Infants separated from mothers due to Hong Kong’s Covid-19 restrictions

Families in Asia’s financial hub in Hong Kong are suffering from isolation and trauma after strict coronavirus rules have led to children being separated from parents and those with newborns in small quarantine quarters for up to 14 days.

Hong Kong authorities have ordered that anyone who tests positive for the virus must go to hospital, including infants, while all their close contacts, including those who test negative, are sent to makeshift quarantine camps.

“It’s crazy,” said one mother, who said she suddenly had to stop breastfeeding after separating from her seven-month-old son last week after being diagnosed with COVID-19.

“I got a fever last night because I went from breastfeeding to 100% pumping,” said the woman, who asked not to be identified.

“So instead of dealing with COVID, I’m dealing with blocked sore breasts.”

Separating families over the virus is not common in other developed cities, say legal experts.

The Hong Kong government told Reuters late Monday that in COVID-19 cases involving children, the public hospital will “in special circumstances, decide whether their parents can stay with the children in hospital”.

Family members living with the case will be treated as close contacts and admitted to a quarantine center. Subject to assessment on a case-by-case basis, guardians can be arranged by the family to accompany them with special needs, such as infants, it is said.

Shahana Hoque-Ali, a researcher who moderates the Hong Kong quarantine support group on Facebook, said it had helped in more than 100 cases of children who had been separated from their parents in the past year, with dozens in the past week.

A separate city-wide petition circulating online on Monday called on the government to allow young children the option of home quarantine. About 4,700 of the targeted 5,000 residents registered in a few hours, according to the website.
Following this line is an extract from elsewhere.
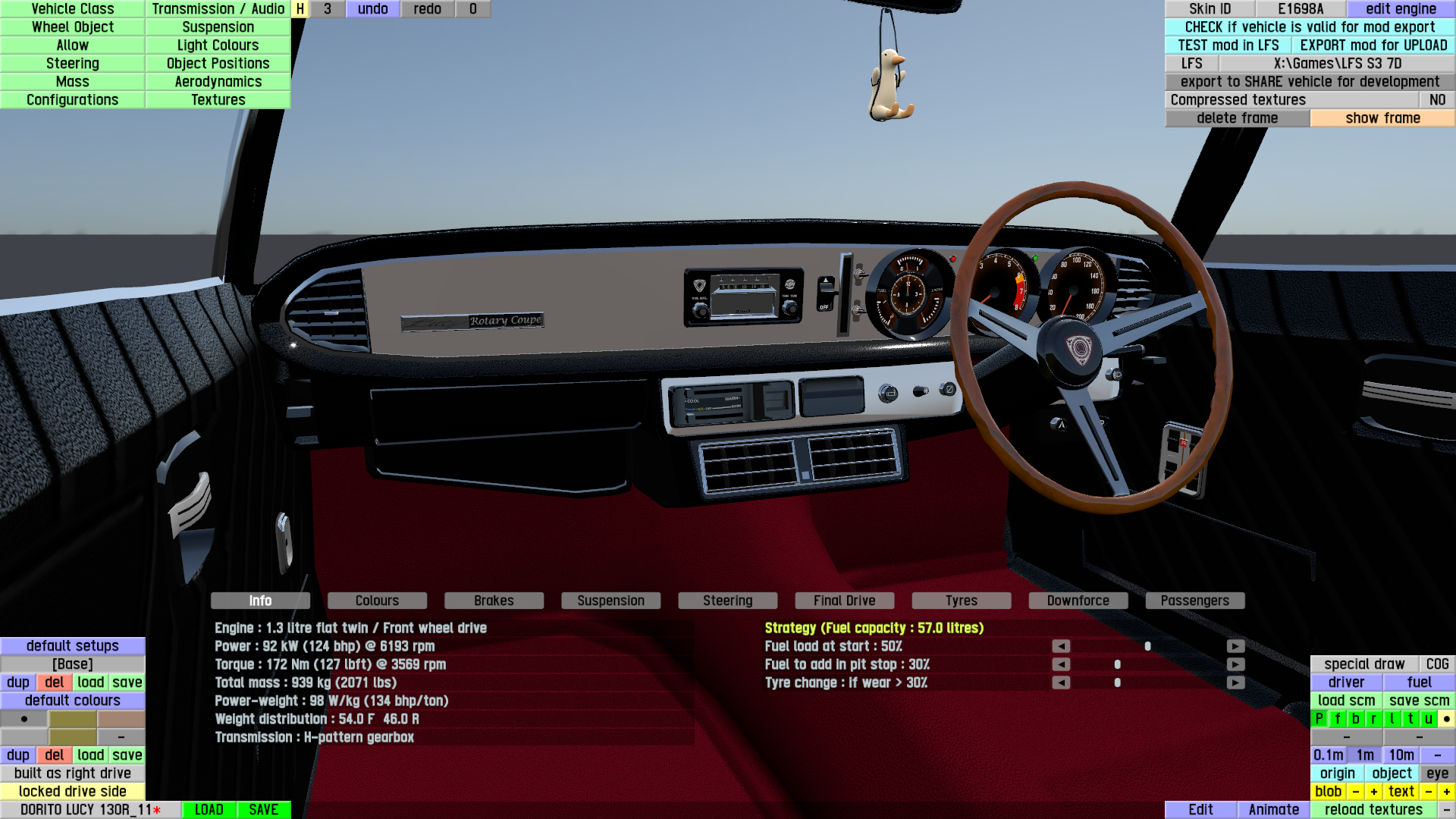Switch to the Final Drive tab
This screenshot has height=819, width=1456.
click(844, 601)
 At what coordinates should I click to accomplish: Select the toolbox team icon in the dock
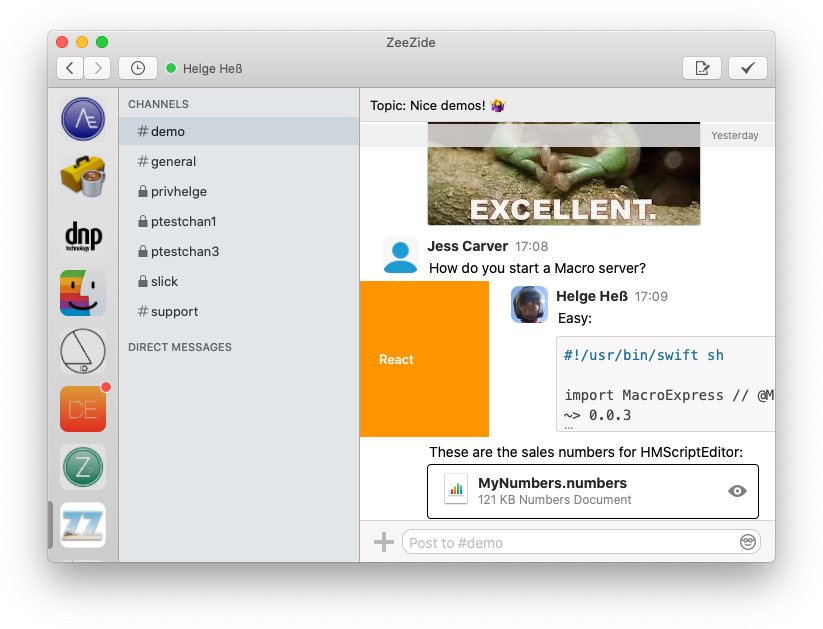pyautogui.click(x=82, y=176)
Many foreign families with young children were among hundreds of residents who were sent to quarantine last week after an outbreak in a popular upscale gym in Hong Kong’s Sai Ying Pun district.

That case has entrenched bankers, lawyers and the city’s international school network, with some teachers and students infected.

Separately, a group of eight children and parents who participated in a playgroup last week were quarantined after a parent was positively confirmed due to the gymnastics outbreak.

The rest of the group tested negative but they still had to quarantine.

“I’m really worried, it’s such a small space. Three of us in this room for ten days will not work,” said Nicholas Worley, whose wife Kylie and 15-month-old son Hunter joined the playgroup.

The quarantine rooms in Penny’s Bay that accommodate Worley and many others are 18 sqm. (194 sqm) in size and lacks a refrigerator, cooking facilities or baby equipment.

While the staff there did their best to help, the facility is not designed for families, residents said.

Worley, who heads the consulting firm Bains PR in Asia, said that dangers in the room, such as sharp nails and edges, gave rise to further concerns about his son’s safety.

The trauma and the psychological impact on families is intense, says a 40-year-old man in quarantine with his two small children.

“It’s an absolute nightmare, it’s just such a mess,” said the man, who sought anonymity.

On Sunday, a class of 35 nine-year-olds from the city’s port school were told they needed to be quarantined, its CEO, Dan Blurton, told Reuters.

“Parents and the school have strongly called for more humane alternative arrangements for the treatment of young children,” he added.

Legal experts said there were no established guidelines for family separations, and each case was handled separately.

Hong Kong lawyer Kirsteen Lau said the legal health representative had ample discretion to grant or deny permission for a child or parent to enter a place of isolation.

However, this meant that the rules “provide very little guidance on what circumstances would make it possible for a parent and a child to stay together”, she added.